━━ Source text
Conway v Ratiu: solicitors’ fiduciary duties

Conway v Ratiu [2005] EWCA Civ 1302, [2006] 1 All ER 571 (note), [2005] All ER (D) 103 (Nov) (full decision) English Court of Appeal (Auld LJ gave the lead decision with which Laws and Sedley LJJ agreed)

This report is an extract of 10 paragraphs from a defamation case in which, somehow or other, it was necessary to consider the nature of the solicitor’s fiduciary duty to the client. Lord Millett said in the leading modern English authority on conflicts between duties of confidentiality and of disclosure (that is, current client / past client conflicts) that the fiduciary duty terminates with the retainer, leaving only a duty of confidentiality. That is in a sense the principle taken issue with by Brooking JA in Spincode. Lord Justice Auld noted the principle had been wound back in Hilton v Barker Booth and Eastwood (a firm) [2005] UKHL at [28]-[30], and this proposition from Longstaff v Birtles [2001] EWCA Civ 1219 was cited with approval:

“The source of the [fiduciary] duty is not the retainer itself, but all the circumstances (including the retainer) creating a relationship of trust and confidence, from which flow obligations of loyalty and transparency. As long as that confidential relationship exists the solicitor must not place himself in a position where his duty to act in the interests of the confiding party and his personal interest … may conflict”.
━━━━
━━ Record excerpts
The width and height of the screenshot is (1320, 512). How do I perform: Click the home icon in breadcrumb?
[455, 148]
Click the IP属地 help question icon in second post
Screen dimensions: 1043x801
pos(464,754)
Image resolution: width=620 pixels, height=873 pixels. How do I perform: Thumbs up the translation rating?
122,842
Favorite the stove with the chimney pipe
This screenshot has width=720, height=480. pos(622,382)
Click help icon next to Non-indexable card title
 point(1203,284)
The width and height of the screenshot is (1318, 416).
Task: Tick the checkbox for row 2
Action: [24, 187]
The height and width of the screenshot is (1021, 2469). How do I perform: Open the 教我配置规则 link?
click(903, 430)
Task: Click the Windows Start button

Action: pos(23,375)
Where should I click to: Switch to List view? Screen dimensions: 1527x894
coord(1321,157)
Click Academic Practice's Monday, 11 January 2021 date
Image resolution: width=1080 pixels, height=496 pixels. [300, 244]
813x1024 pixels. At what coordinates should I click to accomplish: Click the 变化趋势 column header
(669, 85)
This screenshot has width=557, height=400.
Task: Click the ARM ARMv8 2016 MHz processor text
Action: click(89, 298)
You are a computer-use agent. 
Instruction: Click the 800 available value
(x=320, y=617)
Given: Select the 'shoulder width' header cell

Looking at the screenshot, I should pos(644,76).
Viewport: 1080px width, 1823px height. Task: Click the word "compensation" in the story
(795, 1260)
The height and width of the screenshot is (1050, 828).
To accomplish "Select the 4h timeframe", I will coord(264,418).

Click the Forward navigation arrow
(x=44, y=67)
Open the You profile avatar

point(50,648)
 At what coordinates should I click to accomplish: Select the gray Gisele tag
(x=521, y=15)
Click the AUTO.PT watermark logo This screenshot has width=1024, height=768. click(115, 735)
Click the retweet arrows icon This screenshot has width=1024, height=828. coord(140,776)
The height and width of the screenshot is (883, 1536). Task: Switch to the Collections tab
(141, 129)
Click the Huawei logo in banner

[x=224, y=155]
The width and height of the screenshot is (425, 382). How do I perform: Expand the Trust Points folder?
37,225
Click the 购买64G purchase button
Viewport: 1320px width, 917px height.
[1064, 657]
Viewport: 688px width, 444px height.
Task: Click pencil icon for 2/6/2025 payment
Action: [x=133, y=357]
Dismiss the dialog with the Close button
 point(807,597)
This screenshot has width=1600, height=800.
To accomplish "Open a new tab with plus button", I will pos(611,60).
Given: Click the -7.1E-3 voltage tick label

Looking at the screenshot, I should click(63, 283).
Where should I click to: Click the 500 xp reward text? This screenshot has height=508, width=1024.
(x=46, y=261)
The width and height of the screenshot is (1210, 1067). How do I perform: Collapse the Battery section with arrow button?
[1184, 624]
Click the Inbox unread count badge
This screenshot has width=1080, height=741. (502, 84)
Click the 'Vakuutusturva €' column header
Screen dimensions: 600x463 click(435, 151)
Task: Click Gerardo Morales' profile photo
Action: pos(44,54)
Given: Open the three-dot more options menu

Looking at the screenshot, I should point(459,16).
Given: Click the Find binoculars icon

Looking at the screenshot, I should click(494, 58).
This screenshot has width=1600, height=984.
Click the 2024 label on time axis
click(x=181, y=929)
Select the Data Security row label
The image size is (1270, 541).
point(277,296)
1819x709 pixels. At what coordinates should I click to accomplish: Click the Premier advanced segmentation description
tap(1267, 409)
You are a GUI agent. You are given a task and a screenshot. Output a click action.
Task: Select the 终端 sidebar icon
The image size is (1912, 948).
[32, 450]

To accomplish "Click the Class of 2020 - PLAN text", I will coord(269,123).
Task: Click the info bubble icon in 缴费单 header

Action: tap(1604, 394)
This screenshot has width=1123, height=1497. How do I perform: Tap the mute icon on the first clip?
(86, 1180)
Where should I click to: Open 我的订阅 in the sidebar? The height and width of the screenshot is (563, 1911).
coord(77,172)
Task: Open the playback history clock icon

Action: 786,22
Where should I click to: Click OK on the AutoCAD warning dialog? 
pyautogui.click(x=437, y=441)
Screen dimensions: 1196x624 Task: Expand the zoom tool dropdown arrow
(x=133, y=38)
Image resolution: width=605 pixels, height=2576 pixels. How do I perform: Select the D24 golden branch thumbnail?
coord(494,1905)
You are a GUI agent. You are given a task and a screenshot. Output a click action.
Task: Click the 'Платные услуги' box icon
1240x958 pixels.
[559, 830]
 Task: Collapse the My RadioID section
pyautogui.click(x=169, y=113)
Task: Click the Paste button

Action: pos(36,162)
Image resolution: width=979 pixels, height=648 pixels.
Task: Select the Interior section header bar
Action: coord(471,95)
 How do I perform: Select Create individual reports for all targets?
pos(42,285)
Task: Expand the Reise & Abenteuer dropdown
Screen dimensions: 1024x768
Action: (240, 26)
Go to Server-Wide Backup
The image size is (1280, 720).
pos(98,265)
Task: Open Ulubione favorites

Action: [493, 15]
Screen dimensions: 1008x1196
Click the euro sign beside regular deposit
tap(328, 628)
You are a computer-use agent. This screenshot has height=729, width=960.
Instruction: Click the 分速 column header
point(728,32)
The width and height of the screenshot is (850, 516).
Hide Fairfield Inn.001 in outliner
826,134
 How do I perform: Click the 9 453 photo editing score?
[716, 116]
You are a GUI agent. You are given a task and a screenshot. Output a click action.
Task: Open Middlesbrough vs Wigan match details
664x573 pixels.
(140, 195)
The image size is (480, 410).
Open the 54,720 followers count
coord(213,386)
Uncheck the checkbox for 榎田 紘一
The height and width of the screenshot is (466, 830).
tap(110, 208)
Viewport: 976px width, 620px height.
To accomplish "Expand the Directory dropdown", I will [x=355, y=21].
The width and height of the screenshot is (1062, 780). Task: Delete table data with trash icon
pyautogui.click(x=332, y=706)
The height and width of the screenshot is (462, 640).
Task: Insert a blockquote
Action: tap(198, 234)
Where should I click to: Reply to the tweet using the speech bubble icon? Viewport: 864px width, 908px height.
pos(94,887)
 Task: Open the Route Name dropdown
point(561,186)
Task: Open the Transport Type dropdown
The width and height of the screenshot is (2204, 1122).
━━━━
## Task set
A - List every case named in the case note.
B - Summarize the case note in two sentences.
C - According to the case note, what duty did Lord Millett say remains once the retainer ends?
Work from the case note alone, not the data.

## Answers for this exercise
A -
Conway v Ratiu
Spincode
Hilton v Barker Booth and Eastwood (a firm)
Longstaff v Birtles

B - Conway v Ratiu was a defamation case in the English Court of Appeal that required the court to consider the nature of a solicitor's fiduciary duty to the client. Lord Justice Auld noted that Lord Millett's principle, that the fiduciary duty ends with the retainer, had been wound back, and a proposition from Longstaff v Birtles was cited with approval: the duty arises from all the circumstances, including the retainer, that create a relationship of trust and confidence.

C - Only a duty of confidentiality.